======== DATA UNDER STUDY ========
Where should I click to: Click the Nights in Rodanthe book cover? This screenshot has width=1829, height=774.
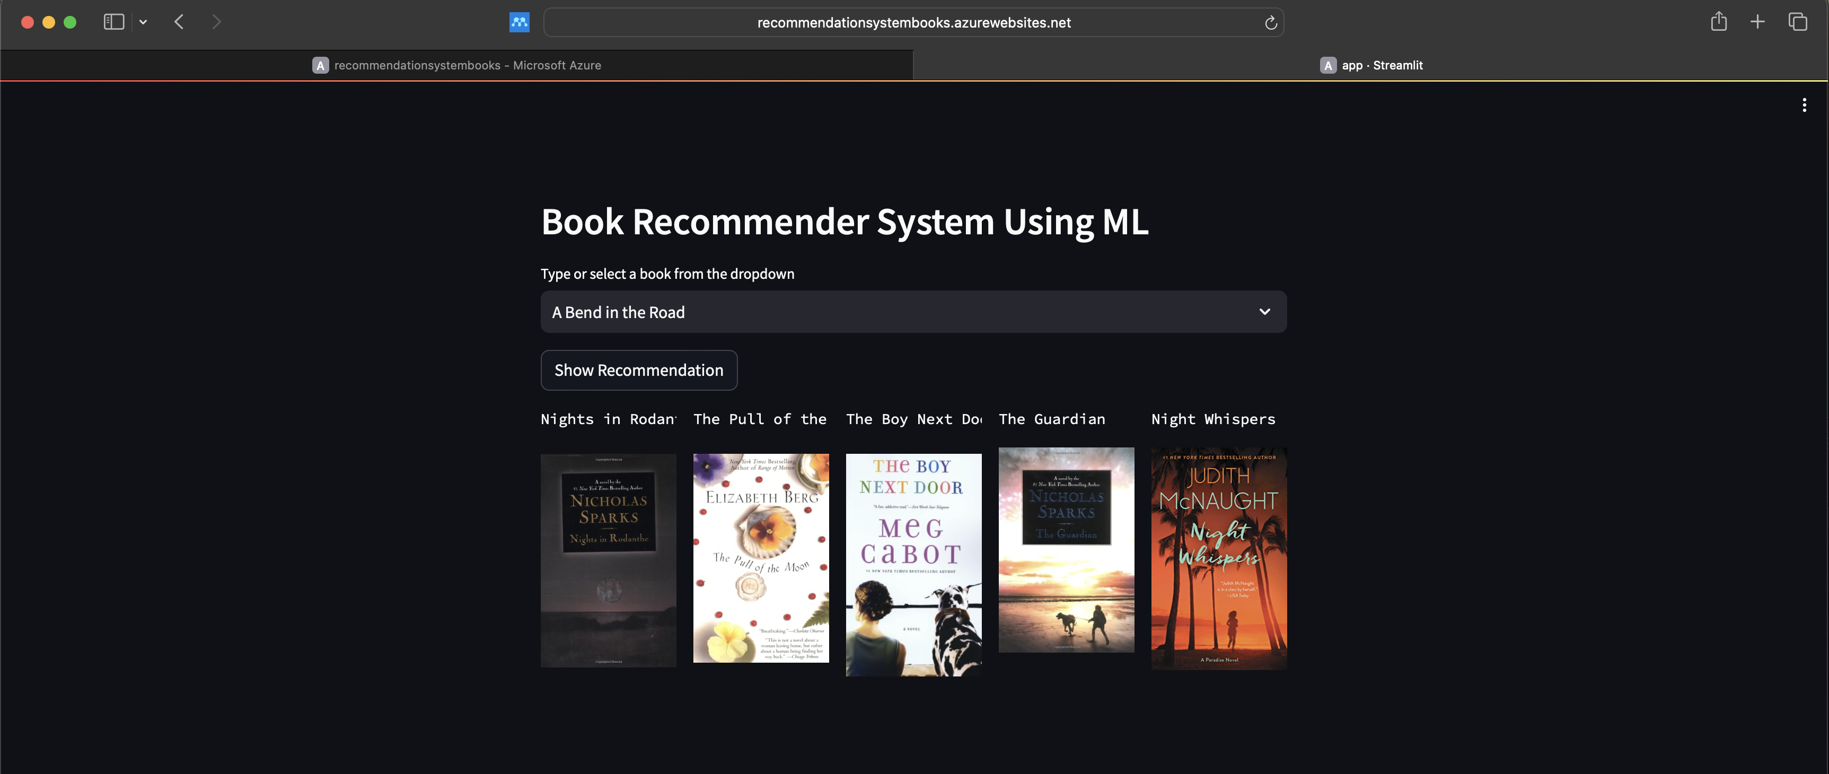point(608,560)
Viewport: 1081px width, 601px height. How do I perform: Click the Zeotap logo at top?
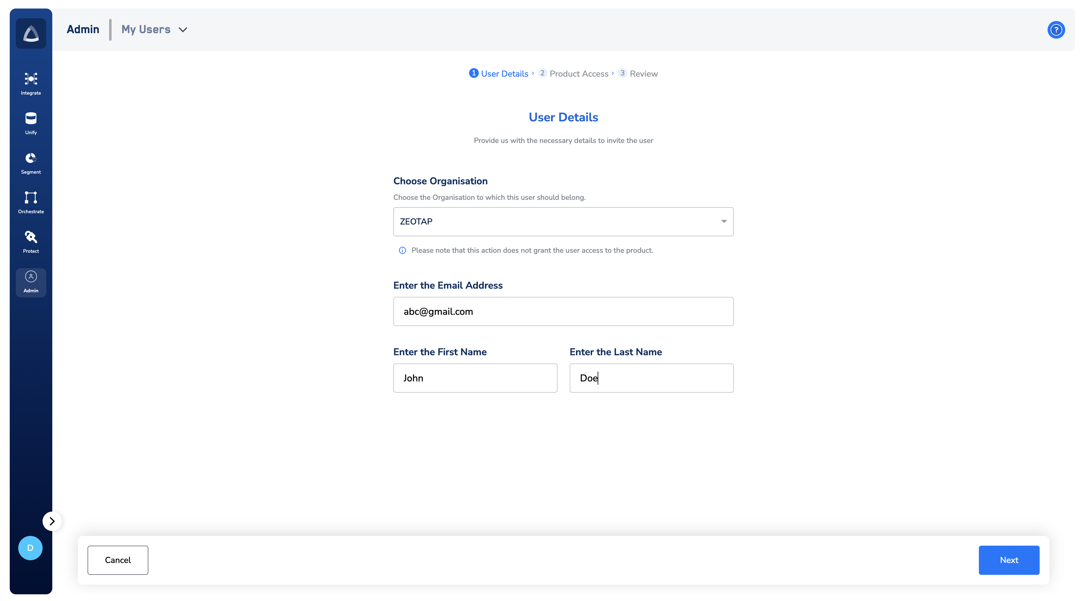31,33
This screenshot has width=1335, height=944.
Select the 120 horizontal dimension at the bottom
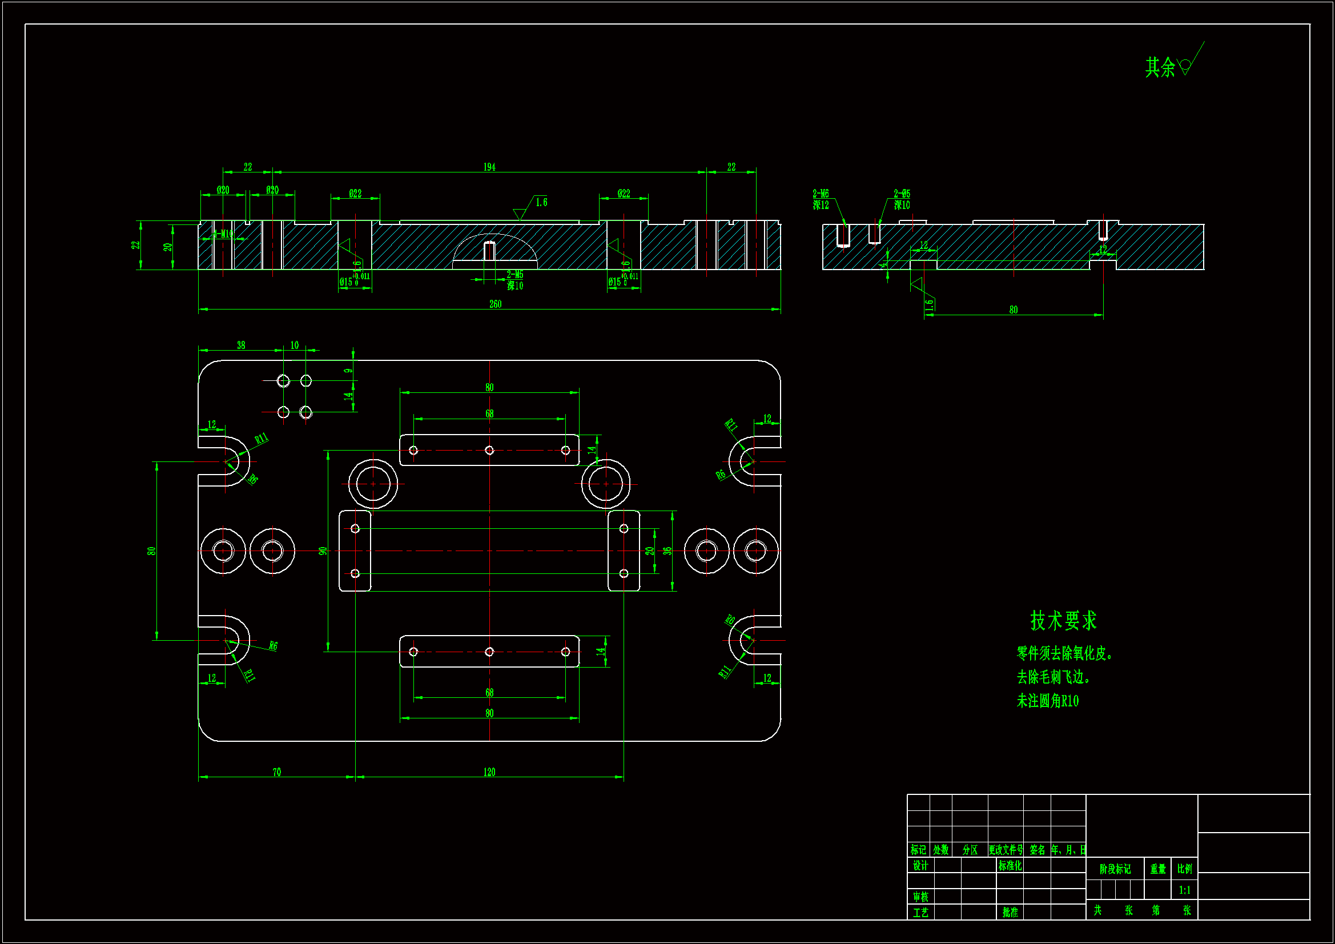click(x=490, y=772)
========
EXERCISE OBJECTIVE: Retype the lines above exactly, no pictures.

WORKED SOLUTION:
Where should I click to: Click the Nights in Rodanthe book cover? This screenshot has width=1829, height=774.
point(608,560)
Viewport: 1081px width, 601px height. How do I perform: Click the Zeotap logo at top?
31,33
This screenshot has width=1335, height=944.
Select the 120 horizontal dimension at the bottom
click(x=490, y=772)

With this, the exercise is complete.